Rumors are not true that the Philippines former Ang Bagong Lipunan coinage is about to be re-introduced into circulation.

Rumors are not true that the Philippines former Ang Bagong Lipunan coinage is about to be re-introduced into circulation.

Polymer rather than paper is becoming popular as the host on which bank notes are being printed by an ever-expanding number of countries. Polymer has several advantages including its durability and difficulty to be counterfeited.

With all the pluses that line up to favor polymer over paper, why is the Philippines having so much trouble wrapping itself around the idea of paper being passé; polymer bank notes should be in their future.

There have been recent reports of merchants refusing to accept the new Philippine 1,000-peso polymer bank notes simply because the notes had been folded. The Bangko Sentral ng Pilipinas or Philippines Central Bank recently released guidelines on the proper way to handle polymer bank notes. On July 13, Senator Aquilino “Koko” Pimentel III asked the central bank to stop printing or issuing new notes due to complaints about the new notes’ practical use as a legal tender.”

On July 13 Pimentel also filed a resolution urging the Philippine Senate to conduct a legislative inquiry on what he called the central bank’s “inclination to constantly change bank notes and coins at the expense of Filipino taxpayers.”

In an argument that sounds reminiscent of how the United States ended up with a nickel rather than silver composition 5-cent coin and why the U.S. still clings to the dollar bill rather than a metal coin, Pimentel said the BSP’s decision to use polymer instead of the indigenous abaca for the new 1,000-peso notes is not only detrimental to the livelihood of local abaca farmers but is also very impractical to many Filipinos who are used to storing their bills on their pockets, purses, or their tri-fold wallets.

According to Pimentel, “The issuance of these polymer bills to replace our old bank notes is absolutely absurd. Our bills should be designed in such a way that they can withstand a minimum amount of abuse like crumpling and folding…The BSP should suspend the production of these bank notes as soon as possible.”

New bank notes aren’t the only problem the bank has recently faced. On July 6 the bank was forced to advise the public the stories of the obsolete Ang Bagong Lipunan, or New Society coins posted on Facebook as being re-issued were false. These coins date from the time of the dictatorship of Ferdinand Marcos Sr. His son just won the presidency, which may or may not be a coincidence to the postings. The ABL coin series was demonetized on Jan. 2, 1998. The problem is that at the time of the bank’s rebuke the Facebook posting had collected 20,000 likes and reactions, about 2,000 comments, and 46,000 shares.

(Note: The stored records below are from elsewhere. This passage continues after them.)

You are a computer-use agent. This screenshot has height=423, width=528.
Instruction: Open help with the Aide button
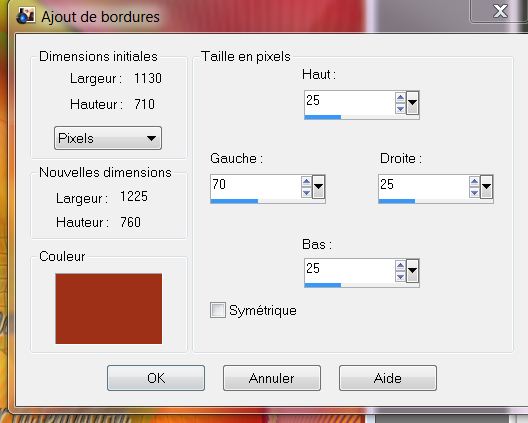(388, 378)
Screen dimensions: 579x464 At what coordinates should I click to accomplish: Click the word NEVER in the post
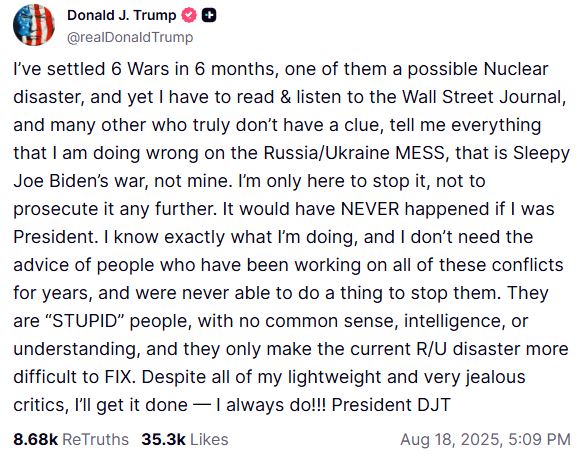(x=370, y=209)
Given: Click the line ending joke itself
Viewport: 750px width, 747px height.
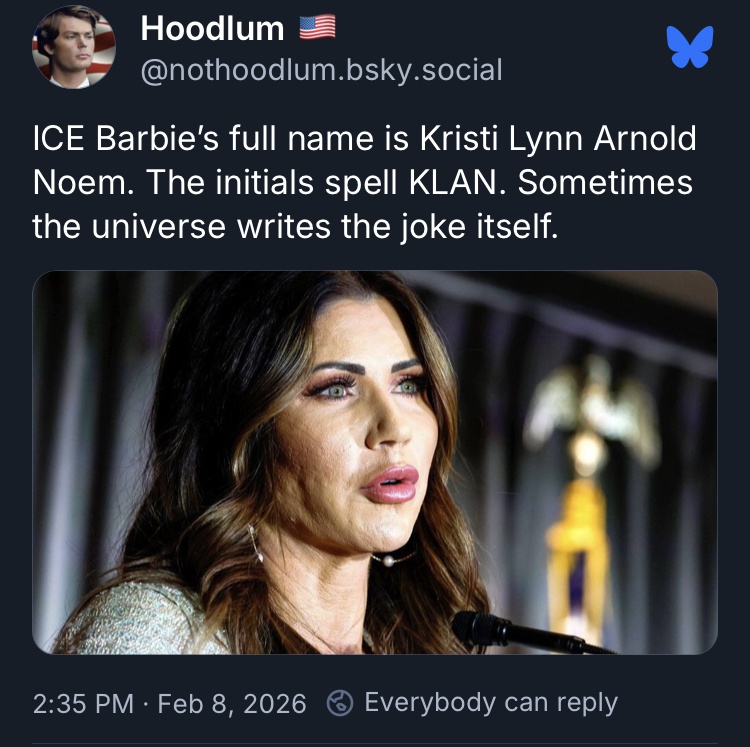Looking at the screenshot, I should pos(295,227).
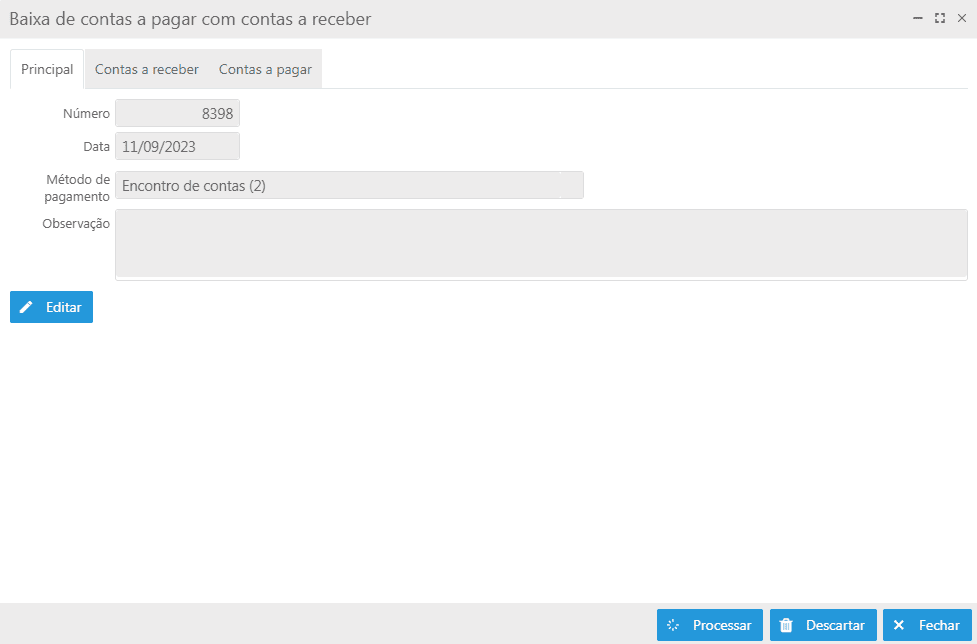Viewport: 977px width, 644px height.
Task: Minimize the Baixa de contas window
Action: pyautogui.click(x=918, y=19)
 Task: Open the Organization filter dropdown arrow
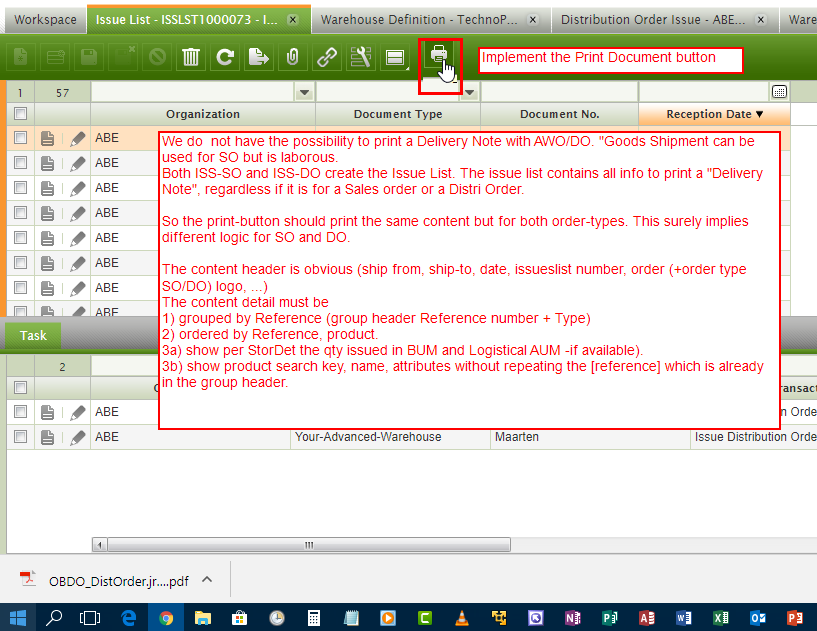(x=304, y=92)
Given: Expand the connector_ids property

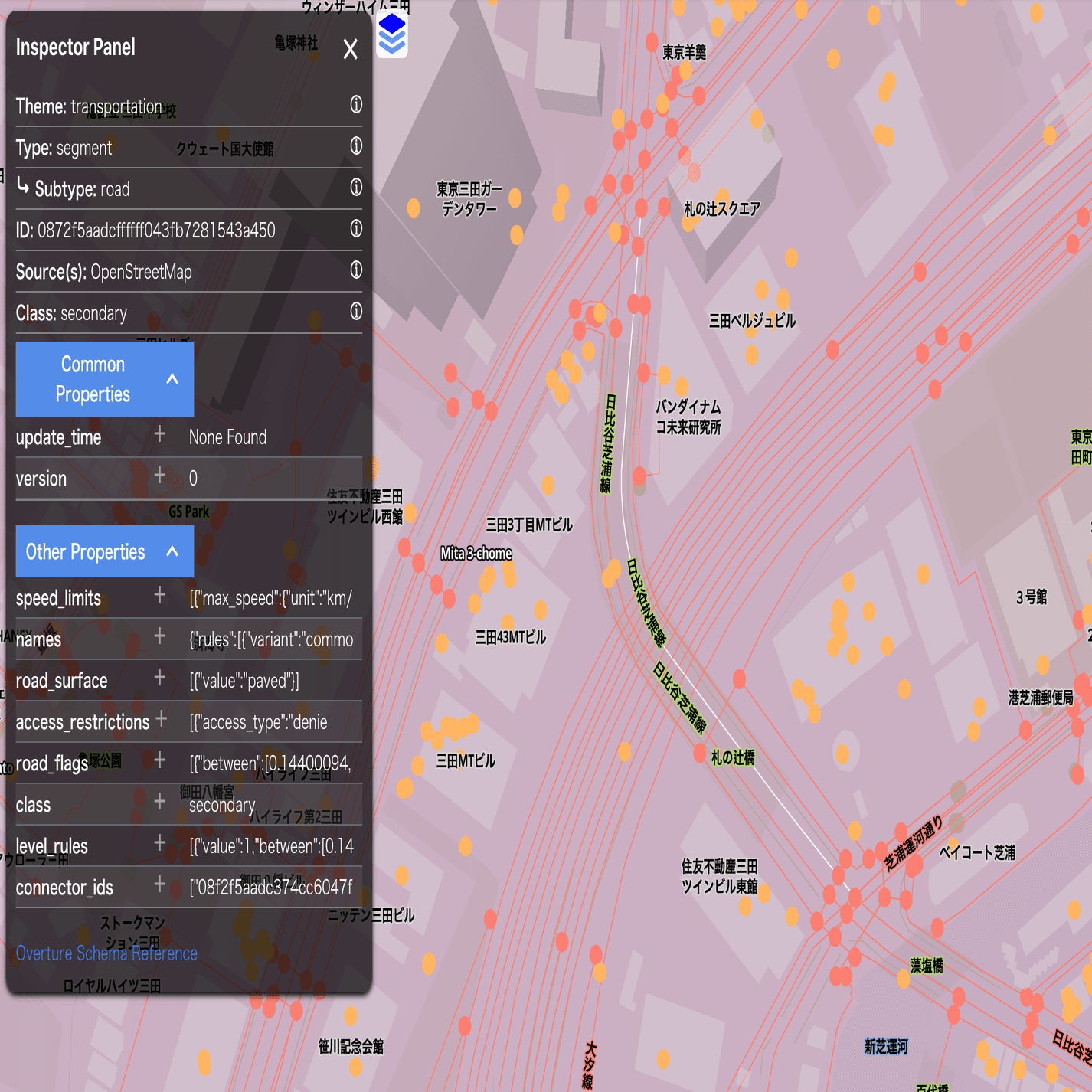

The polymer bank note guidelines posted by the central bank are far more extensive than any guidelines posted by other central banks now using this plastic as a substitute for paper. Among them are the following:

• Keep the bills flat: Place polymer bank notes in wallets that are long enough where the bills fit properly.

• Keep them clean: Clean dirty or soiled polymer bank notes with a damp cloth. The surface can also be cleaned using alcohol-based sanitizers, but it needs to be immediately wiped with a dry cloth afterward.

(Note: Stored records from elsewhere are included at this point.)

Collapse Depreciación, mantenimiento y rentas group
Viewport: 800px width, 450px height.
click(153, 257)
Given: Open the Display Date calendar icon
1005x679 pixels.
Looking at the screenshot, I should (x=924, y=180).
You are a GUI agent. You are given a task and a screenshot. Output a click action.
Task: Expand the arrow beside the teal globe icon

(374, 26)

• Do not deface, write on, or mark the new bills.

• Do not excessively fold, crease, or crumple polymer bank notes as these could leave permanent marks.

• Do not tear, cut, or poke holes in it.

• Do not staple or use rubber bands to keep polymer bank notes together. Use paper bands instead.

• Do not damage the clear windows, metallic features, and other security features of the polymer bank notes.

• Do not iron polymer bank notes

• Do not expose them to very high temperatures or place them near an open flame.

• Do not expose polymer bank notes to strong or corrosive chemicals like muriatic acid or bleach.

Pimentel may have his own agenda as the reason for attempting to recall the new 1,000-peso notes, but you have to admit the central bank’s list of guidelines for using the notes could leave many potential users questioning if that user wants to go to the efforts of safeguarding them the central bank has listed.